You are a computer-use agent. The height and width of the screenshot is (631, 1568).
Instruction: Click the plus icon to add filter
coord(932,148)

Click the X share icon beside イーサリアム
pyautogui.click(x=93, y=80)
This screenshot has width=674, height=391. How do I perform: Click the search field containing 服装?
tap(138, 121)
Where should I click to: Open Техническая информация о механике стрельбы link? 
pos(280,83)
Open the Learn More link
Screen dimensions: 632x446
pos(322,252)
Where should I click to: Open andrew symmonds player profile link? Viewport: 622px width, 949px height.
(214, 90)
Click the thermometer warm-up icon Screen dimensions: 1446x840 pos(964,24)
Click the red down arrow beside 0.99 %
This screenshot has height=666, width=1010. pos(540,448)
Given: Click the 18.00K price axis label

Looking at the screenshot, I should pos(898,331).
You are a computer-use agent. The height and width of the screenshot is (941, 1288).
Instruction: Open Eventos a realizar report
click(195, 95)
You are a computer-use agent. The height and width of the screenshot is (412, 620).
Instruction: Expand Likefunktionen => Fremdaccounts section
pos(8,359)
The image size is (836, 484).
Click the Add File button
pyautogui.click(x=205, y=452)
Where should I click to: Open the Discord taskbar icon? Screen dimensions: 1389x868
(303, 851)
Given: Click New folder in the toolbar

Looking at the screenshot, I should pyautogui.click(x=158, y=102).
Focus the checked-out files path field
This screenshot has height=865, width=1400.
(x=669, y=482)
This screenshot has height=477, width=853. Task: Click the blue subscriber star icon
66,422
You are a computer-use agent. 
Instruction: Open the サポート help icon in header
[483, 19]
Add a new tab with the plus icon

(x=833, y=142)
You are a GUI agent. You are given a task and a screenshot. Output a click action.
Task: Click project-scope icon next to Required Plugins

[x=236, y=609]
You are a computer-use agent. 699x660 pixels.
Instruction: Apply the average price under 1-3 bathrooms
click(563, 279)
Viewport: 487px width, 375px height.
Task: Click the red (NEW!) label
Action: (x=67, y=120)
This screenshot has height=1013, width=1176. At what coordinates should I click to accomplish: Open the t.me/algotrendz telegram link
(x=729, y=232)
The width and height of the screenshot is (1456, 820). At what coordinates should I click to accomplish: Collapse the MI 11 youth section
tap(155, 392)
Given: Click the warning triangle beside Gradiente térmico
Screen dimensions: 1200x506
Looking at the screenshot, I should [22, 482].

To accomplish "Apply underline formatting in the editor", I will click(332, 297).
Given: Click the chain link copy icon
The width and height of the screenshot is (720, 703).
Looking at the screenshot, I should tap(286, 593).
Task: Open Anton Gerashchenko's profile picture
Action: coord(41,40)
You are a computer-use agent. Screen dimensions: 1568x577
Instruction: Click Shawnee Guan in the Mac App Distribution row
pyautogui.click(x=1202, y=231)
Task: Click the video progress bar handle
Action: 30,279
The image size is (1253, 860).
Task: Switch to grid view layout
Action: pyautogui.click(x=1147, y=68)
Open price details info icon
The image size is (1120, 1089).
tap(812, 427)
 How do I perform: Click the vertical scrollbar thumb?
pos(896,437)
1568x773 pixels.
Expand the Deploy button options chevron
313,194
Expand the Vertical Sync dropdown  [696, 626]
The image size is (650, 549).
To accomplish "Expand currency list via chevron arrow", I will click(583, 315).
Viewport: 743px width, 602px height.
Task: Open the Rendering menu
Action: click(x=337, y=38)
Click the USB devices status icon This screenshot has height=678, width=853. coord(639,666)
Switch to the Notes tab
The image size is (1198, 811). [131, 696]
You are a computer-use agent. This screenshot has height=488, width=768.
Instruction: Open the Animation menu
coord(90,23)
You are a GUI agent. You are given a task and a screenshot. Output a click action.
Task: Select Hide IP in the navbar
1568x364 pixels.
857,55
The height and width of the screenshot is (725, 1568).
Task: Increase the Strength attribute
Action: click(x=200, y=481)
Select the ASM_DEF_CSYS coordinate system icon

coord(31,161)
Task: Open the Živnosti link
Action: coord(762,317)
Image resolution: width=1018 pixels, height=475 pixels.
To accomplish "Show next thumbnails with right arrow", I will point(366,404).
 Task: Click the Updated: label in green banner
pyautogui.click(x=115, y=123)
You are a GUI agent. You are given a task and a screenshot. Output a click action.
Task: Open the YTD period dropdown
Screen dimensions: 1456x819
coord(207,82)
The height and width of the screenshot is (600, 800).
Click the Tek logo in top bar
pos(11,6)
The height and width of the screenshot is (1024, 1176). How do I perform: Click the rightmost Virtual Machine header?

────────

When a line of the records has the word "computer", pick it out and copy it.

* [Solution for this problem]:
You are a computer-use agent. The height and width of the screenshot is (631, 1568).
You are a computer-use agent. The height and width of the screenshot is (941, 1288).
You are a computer-use agent. The height and width of the screenshot is (412, 620).
You are a computer-use agent. 
You are a computer-use agent. 699x660 pixels.
You are a computer-use agent. Screen dimensions: 1568x577
You are a computer-use agent. This screenshot has height=488, width=768.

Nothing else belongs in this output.